Supplied records ->
####################
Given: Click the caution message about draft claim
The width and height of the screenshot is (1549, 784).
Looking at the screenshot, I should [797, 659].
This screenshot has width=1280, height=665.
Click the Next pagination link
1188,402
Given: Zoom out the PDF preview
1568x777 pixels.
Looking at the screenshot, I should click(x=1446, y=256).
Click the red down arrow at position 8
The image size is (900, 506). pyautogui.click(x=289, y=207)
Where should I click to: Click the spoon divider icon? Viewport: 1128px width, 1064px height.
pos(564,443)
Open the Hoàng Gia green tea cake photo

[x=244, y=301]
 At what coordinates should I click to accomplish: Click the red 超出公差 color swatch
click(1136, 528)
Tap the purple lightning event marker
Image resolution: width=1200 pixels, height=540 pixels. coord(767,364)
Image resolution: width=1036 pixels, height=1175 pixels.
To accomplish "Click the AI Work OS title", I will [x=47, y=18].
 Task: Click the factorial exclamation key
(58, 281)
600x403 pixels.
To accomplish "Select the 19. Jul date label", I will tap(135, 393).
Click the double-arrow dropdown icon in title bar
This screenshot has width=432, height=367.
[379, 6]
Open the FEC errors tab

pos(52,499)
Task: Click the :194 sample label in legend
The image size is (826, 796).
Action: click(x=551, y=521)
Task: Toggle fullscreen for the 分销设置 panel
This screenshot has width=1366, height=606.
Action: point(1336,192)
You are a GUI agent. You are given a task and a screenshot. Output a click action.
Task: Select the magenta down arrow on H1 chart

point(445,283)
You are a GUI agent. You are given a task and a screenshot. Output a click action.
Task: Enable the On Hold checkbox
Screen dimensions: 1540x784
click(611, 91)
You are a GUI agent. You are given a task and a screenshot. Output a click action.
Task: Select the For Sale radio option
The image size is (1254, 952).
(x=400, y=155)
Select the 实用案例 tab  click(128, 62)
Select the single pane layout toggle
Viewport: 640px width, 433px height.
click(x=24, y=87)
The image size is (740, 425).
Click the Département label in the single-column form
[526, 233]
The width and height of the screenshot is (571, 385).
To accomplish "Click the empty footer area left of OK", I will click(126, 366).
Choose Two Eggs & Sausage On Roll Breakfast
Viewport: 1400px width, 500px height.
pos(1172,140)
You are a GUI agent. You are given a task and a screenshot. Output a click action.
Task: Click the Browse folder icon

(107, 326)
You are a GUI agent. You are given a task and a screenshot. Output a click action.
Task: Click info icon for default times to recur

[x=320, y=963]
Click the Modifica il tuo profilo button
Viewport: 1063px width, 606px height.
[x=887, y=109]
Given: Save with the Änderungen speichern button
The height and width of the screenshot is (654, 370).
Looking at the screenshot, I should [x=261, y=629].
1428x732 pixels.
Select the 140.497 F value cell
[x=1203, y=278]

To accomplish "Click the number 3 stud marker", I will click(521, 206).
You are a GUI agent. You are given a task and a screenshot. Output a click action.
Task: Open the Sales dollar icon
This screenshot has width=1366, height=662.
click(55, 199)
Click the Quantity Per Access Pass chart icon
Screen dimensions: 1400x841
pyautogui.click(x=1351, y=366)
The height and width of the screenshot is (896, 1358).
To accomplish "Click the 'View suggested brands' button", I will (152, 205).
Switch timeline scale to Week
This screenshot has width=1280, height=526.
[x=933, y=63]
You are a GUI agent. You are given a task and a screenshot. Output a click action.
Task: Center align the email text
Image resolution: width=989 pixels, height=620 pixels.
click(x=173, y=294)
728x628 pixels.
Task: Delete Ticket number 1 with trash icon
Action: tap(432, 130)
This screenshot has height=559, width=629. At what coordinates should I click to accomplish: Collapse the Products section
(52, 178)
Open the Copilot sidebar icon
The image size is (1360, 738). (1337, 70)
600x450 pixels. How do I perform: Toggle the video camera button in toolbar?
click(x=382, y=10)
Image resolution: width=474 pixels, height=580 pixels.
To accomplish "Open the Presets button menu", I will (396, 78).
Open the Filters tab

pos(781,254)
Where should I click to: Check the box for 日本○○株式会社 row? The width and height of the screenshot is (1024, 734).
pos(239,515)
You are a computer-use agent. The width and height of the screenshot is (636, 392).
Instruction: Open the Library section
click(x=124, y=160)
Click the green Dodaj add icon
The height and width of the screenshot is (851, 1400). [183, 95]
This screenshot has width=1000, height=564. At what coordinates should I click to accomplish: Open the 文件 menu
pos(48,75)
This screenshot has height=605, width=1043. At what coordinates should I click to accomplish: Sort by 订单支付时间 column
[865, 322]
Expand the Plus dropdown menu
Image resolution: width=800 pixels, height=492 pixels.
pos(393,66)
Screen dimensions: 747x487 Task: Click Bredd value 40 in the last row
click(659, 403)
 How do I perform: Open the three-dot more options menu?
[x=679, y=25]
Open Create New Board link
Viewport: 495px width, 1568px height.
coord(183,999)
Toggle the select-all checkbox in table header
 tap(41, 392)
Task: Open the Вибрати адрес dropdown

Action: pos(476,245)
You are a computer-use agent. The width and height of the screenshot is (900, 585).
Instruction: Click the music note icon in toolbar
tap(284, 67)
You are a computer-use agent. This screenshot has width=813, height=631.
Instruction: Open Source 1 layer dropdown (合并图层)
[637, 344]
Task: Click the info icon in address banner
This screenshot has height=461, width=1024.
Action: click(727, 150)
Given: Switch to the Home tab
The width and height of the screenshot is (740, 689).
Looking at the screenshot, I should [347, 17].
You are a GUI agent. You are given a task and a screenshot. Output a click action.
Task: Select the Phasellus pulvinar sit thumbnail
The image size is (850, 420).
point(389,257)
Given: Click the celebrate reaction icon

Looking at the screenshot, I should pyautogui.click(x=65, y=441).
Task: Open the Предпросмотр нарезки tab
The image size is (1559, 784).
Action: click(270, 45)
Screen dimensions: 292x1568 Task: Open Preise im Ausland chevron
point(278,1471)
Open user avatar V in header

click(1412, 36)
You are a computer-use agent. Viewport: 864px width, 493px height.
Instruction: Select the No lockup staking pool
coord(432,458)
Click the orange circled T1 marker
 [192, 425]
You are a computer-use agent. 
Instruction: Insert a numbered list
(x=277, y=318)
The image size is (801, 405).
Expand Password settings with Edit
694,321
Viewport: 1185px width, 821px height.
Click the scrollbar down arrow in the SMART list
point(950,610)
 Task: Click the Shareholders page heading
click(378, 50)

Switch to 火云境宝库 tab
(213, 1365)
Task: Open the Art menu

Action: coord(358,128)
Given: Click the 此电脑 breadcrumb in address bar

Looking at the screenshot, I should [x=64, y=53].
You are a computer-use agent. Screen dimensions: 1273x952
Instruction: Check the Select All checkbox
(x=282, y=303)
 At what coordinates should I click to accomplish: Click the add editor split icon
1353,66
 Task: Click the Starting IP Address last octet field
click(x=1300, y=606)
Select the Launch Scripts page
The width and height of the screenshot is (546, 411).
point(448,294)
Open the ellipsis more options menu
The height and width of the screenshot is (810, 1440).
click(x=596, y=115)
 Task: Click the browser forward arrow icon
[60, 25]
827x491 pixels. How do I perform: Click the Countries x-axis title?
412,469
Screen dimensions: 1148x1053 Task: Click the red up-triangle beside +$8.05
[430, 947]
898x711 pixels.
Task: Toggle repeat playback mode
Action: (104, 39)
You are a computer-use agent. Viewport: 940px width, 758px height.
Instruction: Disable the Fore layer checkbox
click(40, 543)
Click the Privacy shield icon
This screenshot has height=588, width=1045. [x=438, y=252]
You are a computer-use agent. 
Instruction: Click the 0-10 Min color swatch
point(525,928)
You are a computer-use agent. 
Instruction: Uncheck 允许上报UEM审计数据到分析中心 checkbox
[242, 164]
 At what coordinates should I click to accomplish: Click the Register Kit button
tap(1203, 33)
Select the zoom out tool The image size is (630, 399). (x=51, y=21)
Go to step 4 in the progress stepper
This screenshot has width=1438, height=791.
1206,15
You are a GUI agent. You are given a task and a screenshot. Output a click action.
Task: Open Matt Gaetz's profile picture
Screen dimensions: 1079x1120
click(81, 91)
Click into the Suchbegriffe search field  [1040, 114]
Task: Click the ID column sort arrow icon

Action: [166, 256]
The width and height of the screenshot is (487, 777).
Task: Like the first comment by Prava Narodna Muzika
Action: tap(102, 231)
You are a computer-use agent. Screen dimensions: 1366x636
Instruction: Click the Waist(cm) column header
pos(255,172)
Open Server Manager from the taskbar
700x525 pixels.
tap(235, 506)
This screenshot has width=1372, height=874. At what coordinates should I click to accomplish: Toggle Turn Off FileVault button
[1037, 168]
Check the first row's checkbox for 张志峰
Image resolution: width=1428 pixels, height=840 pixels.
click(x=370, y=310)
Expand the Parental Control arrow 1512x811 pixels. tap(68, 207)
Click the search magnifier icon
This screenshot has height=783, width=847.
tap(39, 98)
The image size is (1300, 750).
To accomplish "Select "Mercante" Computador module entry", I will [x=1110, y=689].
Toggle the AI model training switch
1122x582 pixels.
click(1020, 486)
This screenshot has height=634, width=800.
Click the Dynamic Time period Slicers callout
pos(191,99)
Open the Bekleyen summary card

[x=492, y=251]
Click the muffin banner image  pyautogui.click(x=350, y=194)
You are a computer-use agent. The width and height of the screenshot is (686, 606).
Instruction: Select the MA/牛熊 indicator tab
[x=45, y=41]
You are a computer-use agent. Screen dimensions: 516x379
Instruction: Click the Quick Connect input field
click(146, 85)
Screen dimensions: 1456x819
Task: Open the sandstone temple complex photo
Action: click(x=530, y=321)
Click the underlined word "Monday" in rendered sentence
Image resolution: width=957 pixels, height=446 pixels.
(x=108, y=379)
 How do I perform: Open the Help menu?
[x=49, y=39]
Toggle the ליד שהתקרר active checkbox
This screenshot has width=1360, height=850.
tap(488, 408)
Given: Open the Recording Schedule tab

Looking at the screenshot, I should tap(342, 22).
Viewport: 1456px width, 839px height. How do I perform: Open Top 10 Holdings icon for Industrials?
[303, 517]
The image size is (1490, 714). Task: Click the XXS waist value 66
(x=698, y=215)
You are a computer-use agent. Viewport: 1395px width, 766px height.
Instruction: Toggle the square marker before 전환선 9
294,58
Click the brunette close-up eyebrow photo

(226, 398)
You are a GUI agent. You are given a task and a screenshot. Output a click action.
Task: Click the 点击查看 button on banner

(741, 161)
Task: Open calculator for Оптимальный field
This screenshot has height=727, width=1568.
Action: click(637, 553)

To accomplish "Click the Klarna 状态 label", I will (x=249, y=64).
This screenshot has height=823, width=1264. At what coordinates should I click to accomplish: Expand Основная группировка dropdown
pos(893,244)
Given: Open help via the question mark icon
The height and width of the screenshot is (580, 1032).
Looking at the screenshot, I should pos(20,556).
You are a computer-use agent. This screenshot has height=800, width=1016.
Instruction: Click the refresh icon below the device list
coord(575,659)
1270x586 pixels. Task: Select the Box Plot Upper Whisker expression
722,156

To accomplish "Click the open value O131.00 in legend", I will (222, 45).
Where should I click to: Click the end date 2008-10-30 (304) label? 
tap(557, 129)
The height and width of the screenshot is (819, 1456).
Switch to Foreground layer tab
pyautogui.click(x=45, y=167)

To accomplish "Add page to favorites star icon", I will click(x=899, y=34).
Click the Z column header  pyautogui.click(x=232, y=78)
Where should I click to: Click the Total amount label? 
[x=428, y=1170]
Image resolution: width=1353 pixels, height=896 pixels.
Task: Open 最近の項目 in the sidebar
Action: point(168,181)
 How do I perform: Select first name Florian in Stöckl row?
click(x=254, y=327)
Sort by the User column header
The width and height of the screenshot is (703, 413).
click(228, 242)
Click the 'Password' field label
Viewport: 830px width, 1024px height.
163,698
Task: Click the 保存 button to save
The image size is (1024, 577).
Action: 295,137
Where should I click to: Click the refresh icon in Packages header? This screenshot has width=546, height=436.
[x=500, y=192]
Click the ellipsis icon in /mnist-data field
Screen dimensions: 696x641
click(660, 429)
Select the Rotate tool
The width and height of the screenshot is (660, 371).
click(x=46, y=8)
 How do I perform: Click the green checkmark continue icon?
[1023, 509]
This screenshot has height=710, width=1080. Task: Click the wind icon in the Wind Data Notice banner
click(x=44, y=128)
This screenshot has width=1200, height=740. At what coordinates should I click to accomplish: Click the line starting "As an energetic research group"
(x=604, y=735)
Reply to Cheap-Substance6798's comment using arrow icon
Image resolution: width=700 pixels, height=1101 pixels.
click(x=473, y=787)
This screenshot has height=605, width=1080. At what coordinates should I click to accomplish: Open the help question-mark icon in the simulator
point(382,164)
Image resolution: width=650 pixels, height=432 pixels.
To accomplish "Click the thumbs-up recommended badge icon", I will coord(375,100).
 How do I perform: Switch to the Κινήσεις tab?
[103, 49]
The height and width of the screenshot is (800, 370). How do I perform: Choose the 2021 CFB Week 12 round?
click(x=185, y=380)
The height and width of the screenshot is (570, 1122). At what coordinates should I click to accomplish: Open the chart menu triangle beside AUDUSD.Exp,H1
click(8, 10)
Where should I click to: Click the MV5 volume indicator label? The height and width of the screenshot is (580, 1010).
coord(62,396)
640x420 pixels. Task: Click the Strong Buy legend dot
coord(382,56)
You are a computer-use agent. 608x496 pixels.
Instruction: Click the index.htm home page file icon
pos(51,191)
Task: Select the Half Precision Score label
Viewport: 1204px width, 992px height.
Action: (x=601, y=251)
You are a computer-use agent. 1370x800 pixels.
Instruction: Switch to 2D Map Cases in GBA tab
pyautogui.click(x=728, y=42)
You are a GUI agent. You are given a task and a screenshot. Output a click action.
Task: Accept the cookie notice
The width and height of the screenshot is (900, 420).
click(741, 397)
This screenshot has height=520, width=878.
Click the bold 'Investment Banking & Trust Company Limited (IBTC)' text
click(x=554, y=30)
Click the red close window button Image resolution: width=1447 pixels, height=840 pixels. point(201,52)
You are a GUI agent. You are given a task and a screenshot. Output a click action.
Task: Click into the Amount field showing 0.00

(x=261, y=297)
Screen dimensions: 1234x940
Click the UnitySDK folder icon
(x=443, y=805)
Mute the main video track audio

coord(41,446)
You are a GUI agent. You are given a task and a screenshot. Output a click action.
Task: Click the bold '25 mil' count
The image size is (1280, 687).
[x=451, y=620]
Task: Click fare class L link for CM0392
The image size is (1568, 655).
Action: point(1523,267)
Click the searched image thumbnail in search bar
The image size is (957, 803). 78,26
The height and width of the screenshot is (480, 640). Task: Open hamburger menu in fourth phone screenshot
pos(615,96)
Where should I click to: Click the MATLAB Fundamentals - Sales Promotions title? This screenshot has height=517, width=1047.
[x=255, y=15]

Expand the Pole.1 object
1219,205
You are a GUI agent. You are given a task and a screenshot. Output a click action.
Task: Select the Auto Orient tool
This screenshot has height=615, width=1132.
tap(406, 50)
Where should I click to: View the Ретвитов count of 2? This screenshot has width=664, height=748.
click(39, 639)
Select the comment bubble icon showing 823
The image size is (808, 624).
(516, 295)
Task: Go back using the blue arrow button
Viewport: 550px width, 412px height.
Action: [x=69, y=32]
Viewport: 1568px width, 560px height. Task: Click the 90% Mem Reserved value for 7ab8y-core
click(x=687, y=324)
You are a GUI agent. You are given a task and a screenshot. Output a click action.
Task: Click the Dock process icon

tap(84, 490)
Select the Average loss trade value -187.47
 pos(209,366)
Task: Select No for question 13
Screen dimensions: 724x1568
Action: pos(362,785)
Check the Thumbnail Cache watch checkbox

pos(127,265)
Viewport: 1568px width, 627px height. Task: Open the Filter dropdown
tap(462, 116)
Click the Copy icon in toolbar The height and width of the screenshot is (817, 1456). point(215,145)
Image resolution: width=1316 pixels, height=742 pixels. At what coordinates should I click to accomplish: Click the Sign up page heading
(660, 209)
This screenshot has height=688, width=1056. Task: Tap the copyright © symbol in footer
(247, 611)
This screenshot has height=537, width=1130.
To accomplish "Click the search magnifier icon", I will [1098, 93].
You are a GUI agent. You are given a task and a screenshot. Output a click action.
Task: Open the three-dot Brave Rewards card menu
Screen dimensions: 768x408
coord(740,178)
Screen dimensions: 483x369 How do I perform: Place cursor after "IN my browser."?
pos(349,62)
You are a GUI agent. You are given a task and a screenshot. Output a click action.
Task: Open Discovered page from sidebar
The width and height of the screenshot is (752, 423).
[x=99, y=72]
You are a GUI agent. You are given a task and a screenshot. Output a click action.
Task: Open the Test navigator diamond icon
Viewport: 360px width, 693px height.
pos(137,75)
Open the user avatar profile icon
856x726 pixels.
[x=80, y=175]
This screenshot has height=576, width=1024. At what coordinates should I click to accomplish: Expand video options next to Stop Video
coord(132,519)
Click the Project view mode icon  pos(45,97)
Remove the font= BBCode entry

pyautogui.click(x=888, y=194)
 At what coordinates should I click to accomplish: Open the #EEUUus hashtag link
####################
Aim of the task ->
The answer should be one number: how many lines of the data above contain "from".

Finished exercise ->
2